Bring it on!!

Apatow’s new baby: ‘Year One’
Hot on the heels of “Knocked Up,” Judd Apatow has drawn upon a multigenerational who’s who of comedy for his latest project at Columbia Pictures.
Jack Black and Michael Cera are attached to star in the comedy “Year One” from producer Apatow and director Harold Ramis.
Ramis also will serve as a producer on the film, while Owen Wilson will serve as an executive producer.
Penned by Ramis, Gene Stupnitsky and Lee Eisenberg from a story by Ramis, plot details are being kept under wraps.
“With Judd Apatow, Harold Ramis, Jack Black and Michael Cera, the filmmakers have assembled an insanely talented group of comedians, and we couldn’t be more thrilled or excited by the way this project has come together,” Columbia president of production Matt Tolmach said.

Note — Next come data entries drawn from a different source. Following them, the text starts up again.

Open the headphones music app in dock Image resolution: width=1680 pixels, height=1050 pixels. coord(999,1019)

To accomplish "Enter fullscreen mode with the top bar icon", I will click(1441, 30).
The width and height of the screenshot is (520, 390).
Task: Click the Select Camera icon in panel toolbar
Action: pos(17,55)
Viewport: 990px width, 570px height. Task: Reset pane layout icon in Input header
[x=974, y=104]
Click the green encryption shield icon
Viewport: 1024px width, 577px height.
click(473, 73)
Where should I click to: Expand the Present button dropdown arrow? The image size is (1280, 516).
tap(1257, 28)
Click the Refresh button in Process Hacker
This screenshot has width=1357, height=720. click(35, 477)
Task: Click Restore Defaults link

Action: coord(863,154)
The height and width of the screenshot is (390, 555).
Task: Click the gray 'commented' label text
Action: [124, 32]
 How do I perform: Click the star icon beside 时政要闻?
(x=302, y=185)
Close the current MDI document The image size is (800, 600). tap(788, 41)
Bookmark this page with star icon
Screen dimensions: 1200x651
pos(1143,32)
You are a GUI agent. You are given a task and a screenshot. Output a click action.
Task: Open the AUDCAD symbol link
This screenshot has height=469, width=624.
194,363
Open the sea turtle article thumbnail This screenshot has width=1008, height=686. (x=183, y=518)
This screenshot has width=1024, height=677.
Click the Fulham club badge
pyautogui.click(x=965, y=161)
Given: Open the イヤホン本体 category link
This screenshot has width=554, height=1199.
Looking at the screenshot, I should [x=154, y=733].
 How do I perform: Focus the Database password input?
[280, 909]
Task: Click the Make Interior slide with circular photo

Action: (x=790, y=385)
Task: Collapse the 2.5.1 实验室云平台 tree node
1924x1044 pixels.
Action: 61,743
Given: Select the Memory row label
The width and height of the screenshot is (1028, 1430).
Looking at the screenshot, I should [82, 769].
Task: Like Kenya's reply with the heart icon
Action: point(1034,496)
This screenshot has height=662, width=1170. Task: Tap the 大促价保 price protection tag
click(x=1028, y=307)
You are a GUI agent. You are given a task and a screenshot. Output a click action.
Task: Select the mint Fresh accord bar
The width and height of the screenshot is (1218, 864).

Tolmach will oversee “Year One” for the studio along with Jonathan Kadin.
Black, whose credits include Peter Jackson’s 2005 epic “King Kong” and the comedy “Nacho Libre,” most recently starred in Columbia’s romantic comedy “The Holiday.” He next will be seen in Michel Gondry’s “Be Kind Rewind” and “Margot at the Wedding,” directed by Noah Baumbach.
Comedy actor Cera is best known for playing George-Michael Bluth in the Fox series “Arrested Development.” He will next star in Columbia’s “Superbad,” from producer Apatow, followed by the indie comedy “Juno.”
Ramis, an iconic writer-director-actor, was behind some of the classic comedies of the 1970s and 1980s. He penned “National Lampoon’s Animal House,” “Meatballs,” “Stripes,” “Ghostbusters,” “Ghostbusters II” and “Back to School.” His directing credits include “Caddyshack,” which he also co-wrote, “National Lampoon’s Vacation,” “Groundhog Day,” “Analyze This” and the sequel “Analyze That.” He most recently directed episodes of the NBC series “The Office.”
In addition to “Knocked Up,” which Apatow directed, wrote and produced, the multihyphenate has several films in the works, a number of which are at Columbia including “Superbad,” “Walk Hard,” “Pineapple Express,” “Step Brothers” and “You Don’t Mess With the Zohan.”